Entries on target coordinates
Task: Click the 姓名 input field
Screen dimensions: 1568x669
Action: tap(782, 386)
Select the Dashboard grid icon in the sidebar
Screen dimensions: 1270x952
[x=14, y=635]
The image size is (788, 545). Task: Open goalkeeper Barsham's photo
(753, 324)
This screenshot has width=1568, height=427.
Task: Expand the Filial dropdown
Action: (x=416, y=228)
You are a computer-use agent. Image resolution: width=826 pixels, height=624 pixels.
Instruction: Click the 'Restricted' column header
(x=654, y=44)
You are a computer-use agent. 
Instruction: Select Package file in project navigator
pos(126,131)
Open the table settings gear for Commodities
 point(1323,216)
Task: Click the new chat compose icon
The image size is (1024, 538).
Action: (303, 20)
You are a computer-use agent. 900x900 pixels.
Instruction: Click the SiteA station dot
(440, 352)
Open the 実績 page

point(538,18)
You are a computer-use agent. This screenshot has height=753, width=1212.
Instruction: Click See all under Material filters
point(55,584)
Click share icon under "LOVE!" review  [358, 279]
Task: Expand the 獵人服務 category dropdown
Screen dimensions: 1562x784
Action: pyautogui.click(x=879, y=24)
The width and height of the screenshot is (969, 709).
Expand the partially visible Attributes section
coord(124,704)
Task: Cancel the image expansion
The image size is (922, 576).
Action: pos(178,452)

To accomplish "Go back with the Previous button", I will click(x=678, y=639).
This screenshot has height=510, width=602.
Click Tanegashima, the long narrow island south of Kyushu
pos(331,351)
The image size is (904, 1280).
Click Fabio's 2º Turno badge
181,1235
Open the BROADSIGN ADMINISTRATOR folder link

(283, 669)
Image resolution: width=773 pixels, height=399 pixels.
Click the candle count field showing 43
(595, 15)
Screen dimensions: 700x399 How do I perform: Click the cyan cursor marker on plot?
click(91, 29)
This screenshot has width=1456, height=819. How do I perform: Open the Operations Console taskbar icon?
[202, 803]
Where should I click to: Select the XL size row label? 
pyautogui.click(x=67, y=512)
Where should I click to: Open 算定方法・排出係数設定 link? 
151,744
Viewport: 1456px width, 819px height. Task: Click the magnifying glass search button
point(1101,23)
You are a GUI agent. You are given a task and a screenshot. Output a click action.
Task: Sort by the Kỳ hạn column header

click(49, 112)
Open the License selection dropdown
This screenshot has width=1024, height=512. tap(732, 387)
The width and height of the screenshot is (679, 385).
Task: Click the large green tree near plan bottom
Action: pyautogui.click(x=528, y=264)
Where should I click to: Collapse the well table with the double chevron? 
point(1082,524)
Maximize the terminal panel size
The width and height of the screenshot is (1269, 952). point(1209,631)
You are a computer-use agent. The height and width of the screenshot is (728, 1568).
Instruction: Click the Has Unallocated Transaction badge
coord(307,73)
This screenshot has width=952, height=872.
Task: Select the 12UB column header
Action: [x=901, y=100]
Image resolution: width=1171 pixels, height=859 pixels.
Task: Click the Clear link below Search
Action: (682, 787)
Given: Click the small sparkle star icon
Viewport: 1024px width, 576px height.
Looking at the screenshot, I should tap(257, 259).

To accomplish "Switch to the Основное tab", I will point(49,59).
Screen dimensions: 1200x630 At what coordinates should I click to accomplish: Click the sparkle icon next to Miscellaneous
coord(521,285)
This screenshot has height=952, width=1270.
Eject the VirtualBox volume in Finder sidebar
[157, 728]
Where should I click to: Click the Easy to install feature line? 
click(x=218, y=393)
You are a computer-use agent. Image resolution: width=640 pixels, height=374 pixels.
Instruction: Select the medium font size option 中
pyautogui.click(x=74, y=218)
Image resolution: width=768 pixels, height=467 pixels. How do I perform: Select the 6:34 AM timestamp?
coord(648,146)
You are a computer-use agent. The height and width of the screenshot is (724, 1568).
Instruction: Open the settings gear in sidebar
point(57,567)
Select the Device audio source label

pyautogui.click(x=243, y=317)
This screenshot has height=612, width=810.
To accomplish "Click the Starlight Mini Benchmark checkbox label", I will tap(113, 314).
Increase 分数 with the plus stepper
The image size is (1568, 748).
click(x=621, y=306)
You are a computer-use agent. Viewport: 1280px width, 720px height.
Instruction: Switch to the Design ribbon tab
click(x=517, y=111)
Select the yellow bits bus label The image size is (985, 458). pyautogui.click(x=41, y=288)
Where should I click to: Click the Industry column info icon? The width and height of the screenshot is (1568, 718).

▶ _SET TASK_
Return every line of the material above unchanged, in its original order.

▶ _RESPONSE TO THE TASK_
Task: Click the 姓名 input field
Screen dimensions: 1568x669
Action: tap(782, 386)
Select the Dashboard grid icon in the sidebar
Screen dimensions: 1270x952
[x=14, y=635]
The image size is (788, 545). Task: Open goalkeeper Barsham's photo
(753, 324)
This screenshot has width=1568, height=427.
Task: Expand the Filial dropdown
Action: (x=416, y=228)
You are a computer-use agent. Image resolution: width=826 pixels, height=624 pixels.
Instruction: Click the 'Restricted' column header
(x=654, y=44)
You are a computer-use agent. 
Instruction: Select Package file in project navigator
pos(126,131)
Open the table settings gear for Commodities
 point(1323,216)
Task: Click the new chat compose icon
The image size is (1024, 538).
Action: (303, 20)
You are a computer-use agent. 900x900 pixels.
Instruction: Click the SiteA station dot
(440, 352)
Open the 実績 page

point(538,18)
You are a computer-use agent. This screenshot has height=753, width=1212.
Instruction: Click See all under Material filters
point(55,584)
Click share icon under "LOVE!" review  [358, 279]
Task: Expand the 獵人服務 category dropdown
Screen dimensions: 1562x784
Action: pyautogui.click(x=879, y=24)
The width and height of the screenshot is (969, 709).
Expand the partially visible Attributes section
coord(124,704)
Task: Cancel the image expansion
The image size is (922, 576).
Action: pos(178,452)

To accomplish "Go back with the Previous button", I will click(x=678, y=639).
This screenshot has height=510, width=602.
Click Tanegashima, the long narrow island south of Kyushu
pos(331,351)
The image size is (904, 1280).
Click Fabio's 2º Turno badge
181,1235
Open the BROADSIGN ADMINISTRATOR folder link

(283, 669)
Image resolution: width=773 pixels, height=399 pixels.
Click the candle count field showing 43
(595, 15)
Screen dimensions: 700x399 How do I perform: Click the cyan cursor marker on plot?
click(91, 29)
This screenshot has width=1456, height=819. How do I perform: Open the Operations Console taskbar icon?
[202, 803]
Where should I click to: Select the XL size row label? 
pyautogui.click(x=67, y=512)
Where should I click to: Open 算定方法・排出係数設定 link? 
151,744
Viewport: 1456px width, 819px height. Task: Click the magnifying glass search button
point(1101,23)
You are a GUI agent. You are given a task and a screenshot. Output a click action.
Task: Sort by the Kỳ hạn column header

click(49, 112)
Open the License selection dropdown
This screenshot has width=1024, height=512. tap(732, 387)
The width and height of the screenshot is (679, 385).
Task: Click the large green tree near plan bottom
Action: pyautogui.click(x=528, y=264)
Where should I click to: Collapse the well table with the double chevron? 
point(1082,524)
Maximize the terminal panel size
The width and height of the screenshot is (1269, 952). point(1209,631)
You are a computer-use agent. The height and width of the screenshot is (728, 1568).
Instruction: Click the Has Unallocated Transaction badge
coord(307,73)
This screenshot has width=952, height=872.
Task: Select the 12UB column header
Action: [x=901, y=100]
Image resolution: width=1171 pixels, height=859 pixels.
Task: Click the Clear link below Search
Action: (682, 787)
Given: Click the small sparkle star icon
Viewport: 1024px width, 576px height.
Looking at the screenshot, I should tap(257, 259).

To accomplish "Switch to the Основное tab", I will point(49,59).
Screen dimensions: 1200x630 At what coordinates should I click to accomplish: Click the sparkle icon next to Miscellaneous
coord(521,285)
This screenshot has height=952, width=1270.
Eject the VirtualBox volume in Finder sidebar
[157, 728]
Where should I click to: Click the Easy to install feature line? 
click(x=218, y=393)
You are a computer-use agent. Image resolution: width=640 pixels, height=374 pixels.
Instruction: Select the medium font size option 中
pyautogui.click(x=74, y=218)
Image resolution: width=768 pixels, height=467 pixels. How do I perform: Select the 6:34 AM timestamp?
coord(648,146)
You are a computer-use agent. The height and width of the screenshot is (724, 1568).
Instruction: Open the settings gear in sidebar
point(57,567)
Select the Device audio source label

pyautogui.click(x=243, y=317)
This screenshot has height=612, width=810.
To accomplish "Click the Starlight Mini Benchmark checkbox label", I will tap(113, 314).
Increase 分数 with the plus stepper
The image size is (1568, 748).
click(x=621, y=306)
You are a computer-use agent. Viewport: 1280px width, 720px height.
Instruction: Switch to the Design ribbon tab
click(x=517, y=111)
Select the yellow bits bus label The image size is (985, 458). pyautogui.click(x=41, y=288)
Where should I click to: Click the Industry column info icon? The width and height of the screenshot is (1568, 718).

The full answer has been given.